Where rope access began
"Assuming they've even heard of rope access," says Bishop, "most people's idea of it is abseiling."
It all started a little over 20 years ago on North Sea oil rigs. In that hostile environment, offshore oil and gas platforms needed new expertise. Their platforms required a great deal of cleaning and maintenance, but the traditional scaffolding and cranes were proving cumbersome. Thus mountaineers, cavers and dry-rock-climbers, with their new lightweight, heavy-duty, rubberised, nylon-coated ropes, were approached by some oil companies for an industrial solution. Small companies started up to meet demand and the rest is history.
IRATA (Industrial Rope Access Trade Association) is a large umbrella organisation providing standard training, codes of practice and health and safety for its rope-access worker members. IRATA now has over 240 members, says Roderick Dymott, the association's CEO, some of whom have carried out Big Ben and London Eye inspections. As well as taking care of emergency evacuation from the Eye, they "have had to take down a couple of Fathers for Justice [activists]", adds Dymott.
IRATA members are not just in the UK. Rope-access workers have been trained under IRATA guidelines in every country from eastern Europe to Asia, including Bulgaria, Lithuania, Iran and Korea.
IRATA's CEO is enthused by the beauty and simplicity of it all, and it's also far cheaper and faster than mobilising mechanised equipment: "arrive 9am, 9.10am start working", says Rod, and it leaves a "minimal environmental footprint".
Just what does the job entail?
The sorts of jobs that require rope-access workers are quite literally up and down. What is the attraction? Variety is one reason, and this is shown by some of the weird and wonderful job descriptions:
When a fat-saturated extraction duct caught fire in a fast-food restaurant, legislation was introduced to enforce the cleaning of extraction ducts every four years. Wibrew and his team were called in to descend the depths of one restaurant duct that hadn't been cleaned in over a decade. Expecting "the hanging gardens of fat", they instead found it had been baked dry.
Then there are the instance of what Wibrew describes as "extreme gardening": he has cleansed bridges of vegetation and saplings; removed plant life from Dover Castle's moat, using brush-cutters and a team of rope-access arborists; he has also devised a system of mowing a Seedum roof lawn for a Wildlife Trust visitor centre.
It could just be that London's Olympics bid success was tipped by the banners that Wibrew erected on the O2 Dome, which involved putting up a steel framework in freezing temperatures.
The meat and potatoes of the job could be said to be building maintenance, such as encircling the 19th century Savoy hotel with a safety net to catch its crumbling cornice, or training local window cleaners how to safely de-sand Bahrain's World Trade Centre, which rises to 240m.

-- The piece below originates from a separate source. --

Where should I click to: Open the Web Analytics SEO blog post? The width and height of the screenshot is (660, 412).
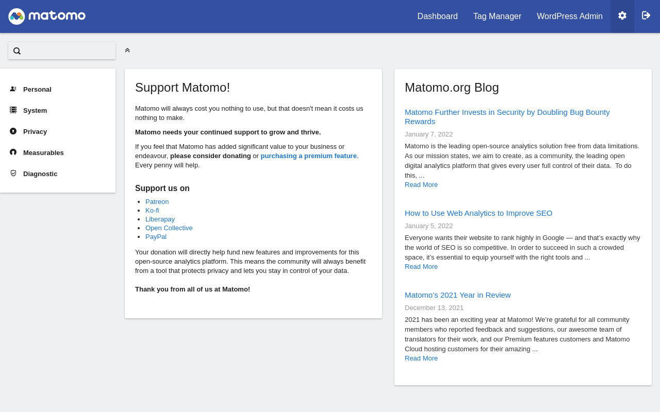click(478, 213)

For herself, Bishop can reel off another list of working highlights: fitting fire protection to the interior of lift shafts at Heathrow's Terminal 5; installing eyebolts in the atria of Lord Foster's 'Gherkin' conducting safety system maintenance on the London Eye; repairing brick flues inside the main chimney of Grain Power Station (at about 250m high, the tallest structure Bishop has worked on); hanging lamps in the atrium of the Bank of China headquarters in Beijing; painting the cables of the QE2 bridge at Dartford; cleaning the inside of grain silos at the old Guinness brewery in Park Royal; putting the roof on the Snow Dome at Milton Keynes.
The list, you may have gathered, goes on.
Getting a foothold
From the age of 18, anyone without acrophobia can train to become a rope-access worker. IRATA-certified courses last five days (four days' training and one day of assessment) and span three levels.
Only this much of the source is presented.